A rendering of the Pure Water plant / Image courtesy of the city of San Diego

San Diego water customers will soon pay $6 to $13 more a month to fund the first part of the city’s new recycled water project, according to a newly released estimate.

The city is working on a multibillion-dollar plan to purify enough sewage to provide a third of the city’s drinking water by 2035.

Most of Southern California’s water now comes from either the rivers of Northern California or the Colorado River, which are not only hundreds of miles away but prone to drought. The city’s wastewater recycling project, known as Pure Water, is meant to provide more reliable water.

Of course, that will come at a cost.

There are numerous caveats to all the projections, but the takeaway is that rates will continue to climb in the short term. The San Diego region already has some of the highest water rates in the country, thanks in part to an expensive ocean water desalination plant that opened several years ago in Carlsbad.

Right now, the average San Diego customer pays $135 a month for water and wastewater service. Though, since bills are sent every two months, what customers have to pay at once is twice that.

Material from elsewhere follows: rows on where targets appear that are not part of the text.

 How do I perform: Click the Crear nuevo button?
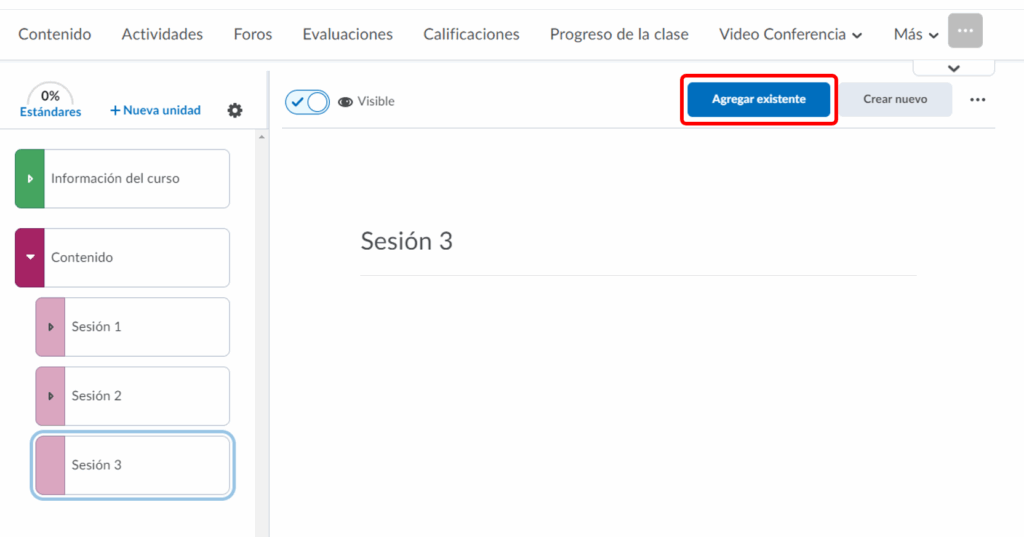(x=895, y=99)
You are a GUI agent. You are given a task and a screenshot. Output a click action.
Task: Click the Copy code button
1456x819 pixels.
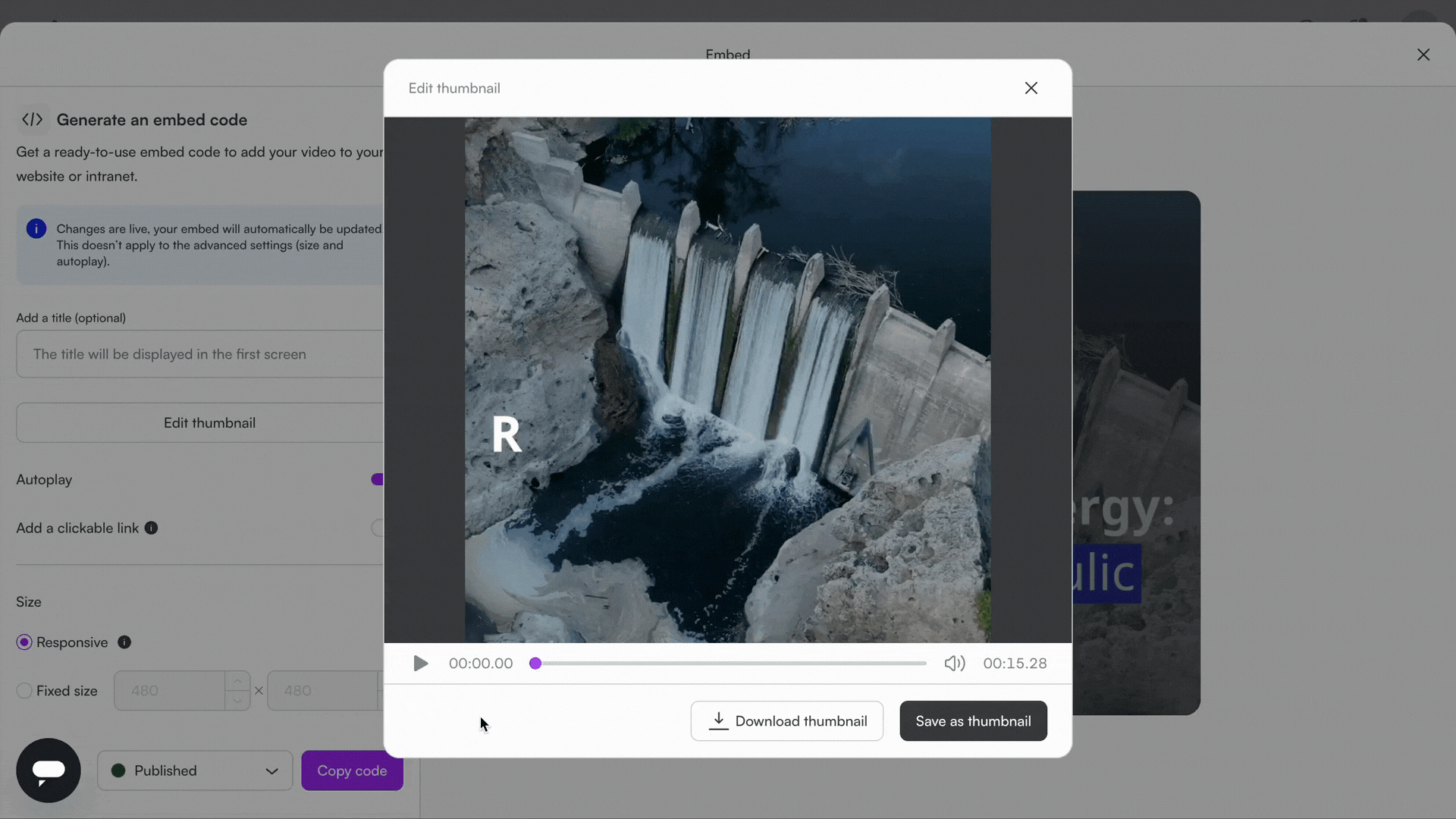tap(352, 770)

Planning for the Pure Water project has already increased city bills by about $4 a month. By 2022, customers will be paying about $17 a month for Pure Water.

The number is particularly high that year because the city will be building the first, $1.4 billion phase of the project but it won’t be up and running yet. That means the city will have to continue to buy all the water it does now. It’s a bit like paying rent on an old apartment while you’re moving into a new one. As soon as Pure Water is up and running, that problem isn’t so bad. The city projects costs will begin to fall and hold steady at around $10 per month until the late 2040s.

By the mid-2050s, officials say Pure Water may save money because the recycled water could be cheaper than the water from the San Diego County Water Authority, which sells the city water imported from Northern California, Colorado and the Carlsbad desalination plant.

Charles Modica, the new deputy director of finance for the city water department, said over the next 40 years, customers will end up paying an average of $6 more a month, given current assumptions.

For years, city officials have declined to estimate publicly how much Pure Water will affect city water customers.

Officials prepared the analysis in response to repeated questions from Voice of San Diego.

“Pure Water is a major initiative of the mayor, a commitment that we’ve made to the ratepayers and to the citizens in terms of the longevity of making sure we have a long-term water supply going forward,” said Johnnie Perkins, the city’s deputy chief operating officer in charge of the water department.

In the long term, officials argue Pure Water may save ratepayers money and will certainly provide a more reliable supply of water.

Few, if any, customers are likely to see the exact increases described above. For one thing, the city is probably going to reconfigure its rate structure.

The city is also relying on a few assumptions that may not be true. Its estimates for how much it costs to generate recycled water are stale and haven’t been updated. It also expects San Diego County Water Authority prices to rise faster than that agency’s own estimates show.

The city’s new estimates also only cover the first part of the project, which is expected to generate 30 million gallons of drinkable water each day starting in 2023. Right now, the average San Diego water customer uses about 60 gallons of water per day and the state’s goal is to lower than number even further.

The second part of Pure Water will be even bigger and generate 53 million gallons per day of drinkable water. But serious planning for that project isn’t yet underway and any new facilities won’t be up and running for another decade and a half.

Back in 2015, the city expected it could do the entire multi-part project for about $3 billion in construction costs. Now, the city is looking to spend no less than $4.8 billion and perhaps as much as $9 billion.

Pure Water is ultimately an attempt to kill two birds with one stone. Not only will it provide a drought-proof source of water, but it helps with another long-standing city problem. For years, the city has promised to build Pure Water in order to avoid spending $2 billion to upgrade the Point Loma treatment plant, which dumps treated sewage into the ocean.

If Pure Water were only about treating sewage or only about getting a new water supply, it probably wouldn’t make financial sense. But, since it doesn’t make much sense to spend $2 billion on a plant that treats water that is dumped into the ocean, the city decided to spend more to treat the water so it is drinkable.

Ry Rivard was formerly a reporter for Voice of San Diego. He wrote about water and power.